More About Chai

What is chai? 

Chai is the hindi word for tea. Specifically, chai is black tea and milk (sugar and spices are optional). Chai is a quintessential Indian beverage, and is the most consumed beverage next to water.

The key to a good cup of chai is the tea itself and the method of preparation. The tea from Assam region (the largest tea-growing region in India) is known for its boldness and is best suited for chai as it holds its flavor when combined with milk and spices. The right way to make chai is to boil the tea with milk.

In the US, "chai" found in most cafes is made by steaming milk with a tea concentrate. We wish more cafes would label their chai drink as Chai Latte as it is made latte style. Even though flavor profile of a latte-style chai is very different from traditional Indian chai (where the milk and the tea are boiled together), we thank Starbucks and Oregon Chai for making chai so popular in the US.

There is no standard recipe for Masala Chai (spiced tea). Every household in India has their own way of making it. Some of the common spices used to make chai is ginger, cardamom, cloves, cinnamon and black pepper.


Chai Culture 

Drinking tea, in all different cultures, is a social event. It's meant to be consumed sitting down, and some eastern cultures have created elaborate ceremonies to signify its importance in their culture.

In India, the consumption of tea for medicinal and therapeutic purposes was documented as far back as 500 BC. However, it was the British who introduced the Indians to the culture of drinking black tea with milk and sugar. Indians adopted the recipe, boiled the tea with spices and milk to make chai in its current form.

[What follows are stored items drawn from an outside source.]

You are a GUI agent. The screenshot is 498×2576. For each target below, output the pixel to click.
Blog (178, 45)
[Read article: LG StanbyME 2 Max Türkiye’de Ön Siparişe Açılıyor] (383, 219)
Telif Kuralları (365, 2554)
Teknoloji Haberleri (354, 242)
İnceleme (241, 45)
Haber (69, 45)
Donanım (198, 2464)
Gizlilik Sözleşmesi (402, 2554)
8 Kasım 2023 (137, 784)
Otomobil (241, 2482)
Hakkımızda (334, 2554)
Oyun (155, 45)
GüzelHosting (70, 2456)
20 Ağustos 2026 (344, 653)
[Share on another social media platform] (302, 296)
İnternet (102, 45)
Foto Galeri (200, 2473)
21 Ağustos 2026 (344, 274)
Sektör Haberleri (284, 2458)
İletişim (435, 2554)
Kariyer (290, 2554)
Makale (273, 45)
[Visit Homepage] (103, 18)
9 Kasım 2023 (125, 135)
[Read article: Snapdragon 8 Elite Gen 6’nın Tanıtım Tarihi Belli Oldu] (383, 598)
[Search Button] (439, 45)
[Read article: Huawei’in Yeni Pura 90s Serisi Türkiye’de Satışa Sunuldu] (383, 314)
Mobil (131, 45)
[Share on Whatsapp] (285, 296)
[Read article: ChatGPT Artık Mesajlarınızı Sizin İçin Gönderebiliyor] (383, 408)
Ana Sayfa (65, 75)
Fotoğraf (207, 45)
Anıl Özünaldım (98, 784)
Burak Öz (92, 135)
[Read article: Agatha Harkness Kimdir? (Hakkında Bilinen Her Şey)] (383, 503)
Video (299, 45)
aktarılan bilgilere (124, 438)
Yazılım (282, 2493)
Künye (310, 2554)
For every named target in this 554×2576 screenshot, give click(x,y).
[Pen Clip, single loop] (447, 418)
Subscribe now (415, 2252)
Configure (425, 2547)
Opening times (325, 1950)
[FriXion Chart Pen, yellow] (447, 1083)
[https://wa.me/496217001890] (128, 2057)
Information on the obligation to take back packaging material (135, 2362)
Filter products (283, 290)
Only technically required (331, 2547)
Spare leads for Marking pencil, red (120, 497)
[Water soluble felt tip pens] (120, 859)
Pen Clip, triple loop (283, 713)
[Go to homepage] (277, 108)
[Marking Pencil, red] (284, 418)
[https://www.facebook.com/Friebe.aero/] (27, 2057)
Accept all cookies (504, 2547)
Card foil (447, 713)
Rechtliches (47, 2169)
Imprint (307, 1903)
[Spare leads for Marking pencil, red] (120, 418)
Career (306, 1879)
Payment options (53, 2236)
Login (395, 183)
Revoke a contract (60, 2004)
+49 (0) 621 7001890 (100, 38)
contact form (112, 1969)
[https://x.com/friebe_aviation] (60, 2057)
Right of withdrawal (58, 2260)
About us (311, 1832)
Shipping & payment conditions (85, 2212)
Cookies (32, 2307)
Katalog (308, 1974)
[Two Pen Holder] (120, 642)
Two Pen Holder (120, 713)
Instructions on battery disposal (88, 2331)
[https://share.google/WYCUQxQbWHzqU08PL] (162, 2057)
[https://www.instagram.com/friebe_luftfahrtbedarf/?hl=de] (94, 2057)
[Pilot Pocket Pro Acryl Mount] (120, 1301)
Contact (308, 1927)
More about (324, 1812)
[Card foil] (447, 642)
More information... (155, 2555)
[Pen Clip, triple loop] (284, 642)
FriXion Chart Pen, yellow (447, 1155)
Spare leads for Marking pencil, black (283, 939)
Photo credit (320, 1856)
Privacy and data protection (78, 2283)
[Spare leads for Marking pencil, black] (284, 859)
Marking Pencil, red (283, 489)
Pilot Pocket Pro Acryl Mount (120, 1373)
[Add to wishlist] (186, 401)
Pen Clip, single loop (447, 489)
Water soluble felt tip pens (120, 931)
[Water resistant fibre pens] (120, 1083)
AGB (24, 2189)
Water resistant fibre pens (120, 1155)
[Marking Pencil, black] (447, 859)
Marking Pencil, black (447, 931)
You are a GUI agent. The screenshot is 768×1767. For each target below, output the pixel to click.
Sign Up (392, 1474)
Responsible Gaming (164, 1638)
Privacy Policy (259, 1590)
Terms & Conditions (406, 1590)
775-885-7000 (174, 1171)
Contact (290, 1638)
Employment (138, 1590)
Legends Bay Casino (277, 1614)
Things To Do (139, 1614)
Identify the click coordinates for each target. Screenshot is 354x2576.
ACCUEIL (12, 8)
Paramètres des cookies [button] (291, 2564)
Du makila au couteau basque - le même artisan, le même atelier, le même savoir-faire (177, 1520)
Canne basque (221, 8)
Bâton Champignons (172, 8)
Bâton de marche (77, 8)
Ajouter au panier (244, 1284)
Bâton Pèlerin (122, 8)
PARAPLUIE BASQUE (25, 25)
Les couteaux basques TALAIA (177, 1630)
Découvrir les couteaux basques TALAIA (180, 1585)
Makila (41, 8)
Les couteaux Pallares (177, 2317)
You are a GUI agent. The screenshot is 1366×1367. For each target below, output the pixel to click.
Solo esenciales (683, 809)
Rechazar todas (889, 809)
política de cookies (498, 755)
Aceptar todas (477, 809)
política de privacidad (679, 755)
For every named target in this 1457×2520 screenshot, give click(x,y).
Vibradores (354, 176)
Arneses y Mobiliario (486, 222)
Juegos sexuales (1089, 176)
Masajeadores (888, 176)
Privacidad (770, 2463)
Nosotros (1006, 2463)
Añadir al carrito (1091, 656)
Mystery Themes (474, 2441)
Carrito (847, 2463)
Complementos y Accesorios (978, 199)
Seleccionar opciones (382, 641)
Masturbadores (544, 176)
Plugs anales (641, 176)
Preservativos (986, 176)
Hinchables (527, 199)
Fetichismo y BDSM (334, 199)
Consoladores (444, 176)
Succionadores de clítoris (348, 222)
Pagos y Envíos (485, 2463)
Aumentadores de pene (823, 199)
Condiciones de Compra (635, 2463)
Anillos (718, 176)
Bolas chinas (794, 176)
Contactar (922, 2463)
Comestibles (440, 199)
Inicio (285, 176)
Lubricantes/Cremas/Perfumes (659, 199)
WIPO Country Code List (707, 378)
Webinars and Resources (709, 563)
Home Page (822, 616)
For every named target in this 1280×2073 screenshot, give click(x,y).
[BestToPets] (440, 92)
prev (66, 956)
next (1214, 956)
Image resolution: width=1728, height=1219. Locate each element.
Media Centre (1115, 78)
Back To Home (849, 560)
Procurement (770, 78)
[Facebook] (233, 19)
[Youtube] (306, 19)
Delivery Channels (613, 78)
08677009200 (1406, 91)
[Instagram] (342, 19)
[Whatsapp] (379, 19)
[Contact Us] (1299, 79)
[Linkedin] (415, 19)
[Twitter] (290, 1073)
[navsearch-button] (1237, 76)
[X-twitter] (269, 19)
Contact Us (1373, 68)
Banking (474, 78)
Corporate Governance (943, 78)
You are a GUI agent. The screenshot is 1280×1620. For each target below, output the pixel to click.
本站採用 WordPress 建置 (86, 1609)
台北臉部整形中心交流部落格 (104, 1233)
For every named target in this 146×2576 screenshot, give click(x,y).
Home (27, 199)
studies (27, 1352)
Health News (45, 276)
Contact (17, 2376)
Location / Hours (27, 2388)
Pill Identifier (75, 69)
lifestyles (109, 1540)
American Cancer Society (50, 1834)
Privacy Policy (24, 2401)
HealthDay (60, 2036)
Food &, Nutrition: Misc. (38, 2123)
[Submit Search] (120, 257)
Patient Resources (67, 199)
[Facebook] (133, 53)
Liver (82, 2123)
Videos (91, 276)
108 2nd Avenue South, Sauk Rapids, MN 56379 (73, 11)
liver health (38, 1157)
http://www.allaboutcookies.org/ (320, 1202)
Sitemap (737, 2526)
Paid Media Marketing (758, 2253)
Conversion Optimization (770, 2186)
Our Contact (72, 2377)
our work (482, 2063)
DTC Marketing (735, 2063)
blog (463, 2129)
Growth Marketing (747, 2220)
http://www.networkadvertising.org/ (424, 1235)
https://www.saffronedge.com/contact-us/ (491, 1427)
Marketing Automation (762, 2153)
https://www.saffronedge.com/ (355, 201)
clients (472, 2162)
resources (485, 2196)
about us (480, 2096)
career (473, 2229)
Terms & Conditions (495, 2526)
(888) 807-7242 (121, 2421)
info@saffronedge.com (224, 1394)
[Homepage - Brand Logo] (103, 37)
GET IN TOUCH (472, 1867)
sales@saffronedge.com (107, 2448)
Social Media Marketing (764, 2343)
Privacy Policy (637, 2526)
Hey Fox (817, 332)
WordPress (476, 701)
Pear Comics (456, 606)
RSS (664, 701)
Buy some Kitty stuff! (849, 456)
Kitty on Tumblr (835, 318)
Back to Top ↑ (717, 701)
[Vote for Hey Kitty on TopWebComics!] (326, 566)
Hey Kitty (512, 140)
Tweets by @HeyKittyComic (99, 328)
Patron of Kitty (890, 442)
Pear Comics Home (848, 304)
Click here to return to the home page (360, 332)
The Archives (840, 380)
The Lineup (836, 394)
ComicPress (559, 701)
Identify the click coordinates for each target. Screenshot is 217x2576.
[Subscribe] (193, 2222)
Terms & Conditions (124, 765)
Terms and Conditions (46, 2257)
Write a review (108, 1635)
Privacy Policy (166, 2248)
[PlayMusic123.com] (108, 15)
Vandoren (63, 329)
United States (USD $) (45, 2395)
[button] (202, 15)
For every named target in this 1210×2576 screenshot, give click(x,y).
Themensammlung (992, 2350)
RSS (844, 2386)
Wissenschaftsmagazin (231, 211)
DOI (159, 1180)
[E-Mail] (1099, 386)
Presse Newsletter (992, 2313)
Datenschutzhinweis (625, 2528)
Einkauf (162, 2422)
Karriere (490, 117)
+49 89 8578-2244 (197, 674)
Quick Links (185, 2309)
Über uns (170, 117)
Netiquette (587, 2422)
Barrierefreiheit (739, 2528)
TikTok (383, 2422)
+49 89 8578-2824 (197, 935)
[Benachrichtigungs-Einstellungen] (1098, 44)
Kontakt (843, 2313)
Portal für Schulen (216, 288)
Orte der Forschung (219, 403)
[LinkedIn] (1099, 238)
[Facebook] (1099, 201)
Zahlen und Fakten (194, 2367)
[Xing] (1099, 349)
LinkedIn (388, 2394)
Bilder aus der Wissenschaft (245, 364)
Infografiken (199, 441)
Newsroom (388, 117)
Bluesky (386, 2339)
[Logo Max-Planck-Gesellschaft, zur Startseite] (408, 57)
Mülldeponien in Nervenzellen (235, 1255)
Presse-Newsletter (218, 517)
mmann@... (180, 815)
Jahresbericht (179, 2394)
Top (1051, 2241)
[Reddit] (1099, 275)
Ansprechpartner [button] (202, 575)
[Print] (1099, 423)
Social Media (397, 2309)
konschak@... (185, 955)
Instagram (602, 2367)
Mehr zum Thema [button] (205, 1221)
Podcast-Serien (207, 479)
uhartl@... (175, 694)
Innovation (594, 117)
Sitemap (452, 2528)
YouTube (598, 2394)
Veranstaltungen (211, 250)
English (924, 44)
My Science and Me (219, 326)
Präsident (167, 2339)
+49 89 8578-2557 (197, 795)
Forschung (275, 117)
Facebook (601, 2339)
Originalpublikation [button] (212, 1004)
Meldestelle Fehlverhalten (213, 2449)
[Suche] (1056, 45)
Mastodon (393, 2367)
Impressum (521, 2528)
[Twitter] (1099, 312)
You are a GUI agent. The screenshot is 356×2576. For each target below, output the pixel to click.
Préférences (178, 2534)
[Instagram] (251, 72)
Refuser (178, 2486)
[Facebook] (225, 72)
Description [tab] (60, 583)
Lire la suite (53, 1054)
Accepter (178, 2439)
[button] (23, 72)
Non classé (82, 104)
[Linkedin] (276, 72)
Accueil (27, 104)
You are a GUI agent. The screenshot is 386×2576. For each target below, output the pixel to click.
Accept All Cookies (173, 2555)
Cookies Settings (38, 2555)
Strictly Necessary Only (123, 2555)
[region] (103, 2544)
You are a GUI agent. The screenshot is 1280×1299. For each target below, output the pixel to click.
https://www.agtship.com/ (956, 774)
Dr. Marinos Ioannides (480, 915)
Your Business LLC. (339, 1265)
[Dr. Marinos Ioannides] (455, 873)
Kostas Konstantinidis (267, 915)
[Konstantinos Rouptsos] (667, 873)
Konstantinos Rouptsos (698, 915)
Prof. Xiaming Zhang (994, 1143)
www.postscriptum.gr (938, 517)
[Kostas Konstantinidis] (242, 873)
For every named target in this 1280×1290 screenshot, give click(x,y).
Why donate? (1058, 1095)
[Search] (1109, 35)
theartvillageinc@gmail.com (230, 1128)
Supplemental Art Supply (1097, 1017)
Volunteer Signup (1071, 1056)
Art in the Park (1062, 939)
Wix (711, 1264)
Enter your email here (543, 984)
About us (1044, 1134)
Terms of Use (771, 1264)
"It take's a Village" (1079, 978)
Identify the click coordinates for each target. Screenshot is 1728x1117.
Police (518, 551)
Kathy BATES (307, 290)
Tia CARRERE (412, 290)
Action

The British East India Company started the commercial production of tea in India in the 19th century. The foothills of Himalayas in the northeast region proved to be the ideal climate for tea plantations. As a result, India has become one of the largest tea producers in the world.

Those who traveled to India are familiar with carts on sidewalks and street corners selling chai and other goodies. Like the Chinese, Indians drink chai multiple times a day. Like in Britain, the afternoon chai is often accompanied with snacks. As it is with eastern culture, chai is a sign of hospitality. If you prefer to have your chai the “British way” – black tea with a spot of milk - you are likely to be considered an elitist in India.


Health Benefits 

Most people drink chai because they love it! We recommend that you choose to drink chai for its great taste and the caffeine boost, if you so desire.

A common myth is that green tea has more health benefits than black tea. This is simply not true! This myth is due to fact that vast majority of studies have been done with green tea. However, as all tea (green, black, white, etc) comes from the same plant, Camellia Sinensis, they all offer similar benefits.

The spices we use in the Masala Chai are known in Ayurveda to have many health benefits, especially relating to the digestive system, like stimulating the appetite, reducing gas, and counteracting stomach acidity.

Ginger improves digestion, prevents and manages stomach ulcers, protects against symptoms of colds and flu, and stimulates blood circulation. It has also been shown to be a very potent inhibitor of inflammatory compounds that contribute to arthritis and rheumatic conditions. Ginger also reduces blood cholesterol by improving liver function.

Cinnamon can lower LDL cholesterol and has a regulatory effect on blood sugar, making it especially beneficial for people with Type 2 diabetes. Cinnamon is also known for its antifungal and antibacterial properties, making it effective in fighting yeast infections. It is also known for counteracting bad breath.

Cardamom is known to enhance appetite, improve digestion and provide relief from acidity in the stomach. It is also considered beneficial to the urinary-tract system and is considered a kidney cleanser.

Cloves have been well-known as an all-around healing spice for centuries. They are reputed to have antibacterial, antiviral, antifungal and antiseptic properties. They're also known to heal ailments of the digestive system and promote good digestion as well as metabolism.

Black Pepper is a powerful anti-oxidant. It is known to improve digestion and promote intestinal health. It is also effective in providing relief for nasal congestion and its antibacterial properties make it an effective remedy for respiratory conditions including colds, coughs and flu.